I tre presidenti e la cancelliera Merkel hanno ascoltato le relazioni del capo della missione di monitoraggio dell’OSCE Ertugrul Apakan e del suo vice Alexander Hug sullo stato del mantenimento del cessate il fuoco nella zona cuscinetto stabilita nel protocollo preliminare all’accordo di Minsk del settembre 2014.

Berlino e Parigi hanno rilasciato una dichiarazione congiunta sul vertice telefonico, assicurando che Emmanuel Macron e Angela Merkel hanno presentato a Russia e Ucraina un preciso elenco di zone del Donbass in cui è necessario ridurre la presenza di forze armate e mezzi pesanti, in ottemperanza a quanto disposto dagli accordi.

“Il ritiro delle unità militari e la riduzione delle armi pesanti dovrebbe essere prioritaria per tutte le parti in causa” sottolineano i due leader occidentali.

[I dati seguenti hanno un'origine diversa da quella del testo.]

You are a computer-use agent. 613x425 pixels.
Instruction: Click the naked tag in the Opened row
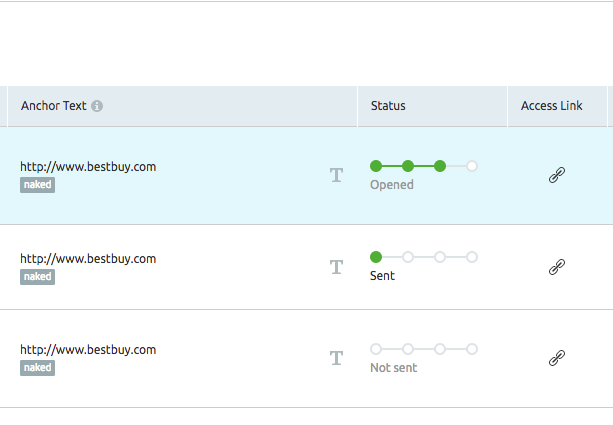(38, 185)
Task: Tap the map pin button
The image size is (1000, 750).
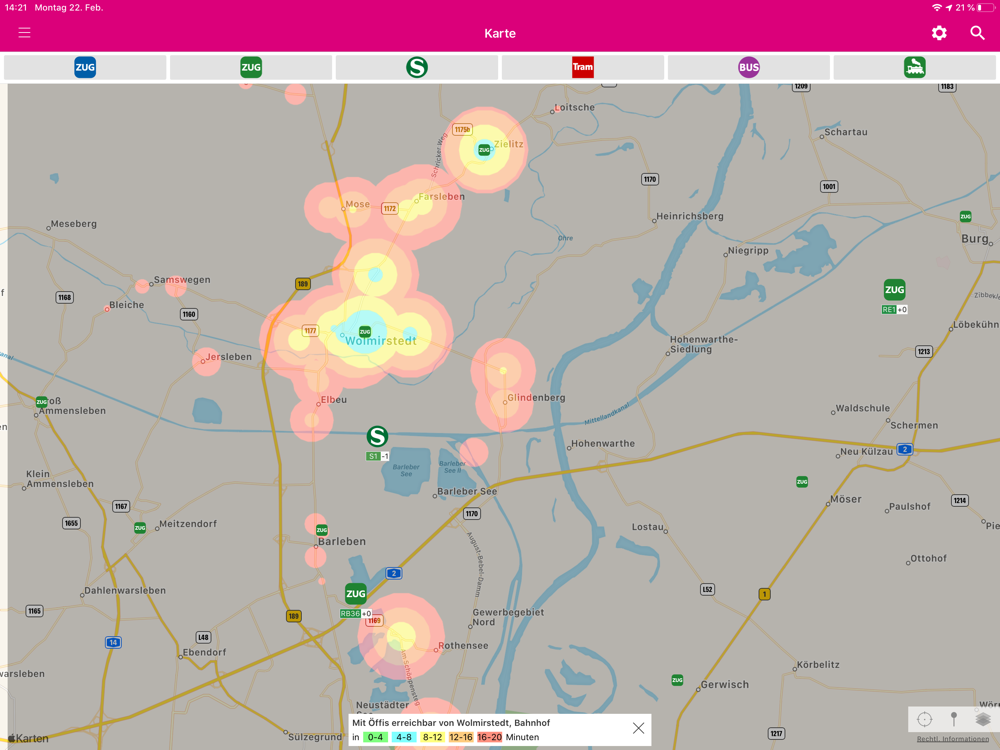Action: [953, 719]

Al centro della preoccupazione di Francia e Germania vi è il centro abitato di Lugansk, difeso dalle forze ribelli dell’autoproclamata Repubblica Popolare di Lugansk, ma sotto il tiro dell’artiglieria dell’esercito regolare ucraino.

Pomo della discordia rimane la posizione delle repubbliche autoproclamate di Donetsk e Lugansk. Gli accordi di Minsk prevedono un reintegro nello stato ucraino con ampia autonomia. Le due repubbliche ribelli, tuttavia, rifiutano di disarmare se la Rada, il parlamento ucraino, non vota l’autonomia. Kiev pretende il disarmo previo al voto. La scorsa settimana il Aleksandr Zacharčenko, presidente della Repubblica Popolare di Donetsk, aveva proposto l’indipendenza dell’Ucraina orientale con l’antico nome di Malorossija. È la prima volta che i quattro paesi negoziatori si riuniscono dopo la proposta di Zacharčenko.

“È stato concordato di mantenere ulteriori contatti, anche al massimo livello”, – conclude la nota del Cremlino.

La rivolta pro-occidentale scoppiata a Kiev nel febbraio 2014 che ha causato la fuga del presidente ucraino Janukovic e l’instaurazione di un governo filo-europeo ha avuto come conseguenza non solo l’annessione russa della Crimea, siglata il 18 marzo 2014, ma anche lo scoppio di una rivolta nelle provincie meridionali e orientali dell’Ucraina, a maggioranza russa. Sedata la rivolta nell’Ucraina del sud, il governo di Kiev non è riuscito a riprendere il controllo del Bacino del Don, dove sono sorte due repubbliche autoproclamate sostenute da Mosca, a Donetsk e a Lugansk. Il ruolo giocato nella crisi ucraina è valso a Mosca le sanzioni statunitensi ed europee, ma dal settembre del 2014 la Russia, con Francia e Germania, fa parte del gruppo negoziale che lavora per risolvere la crisi in Ucraina orientale.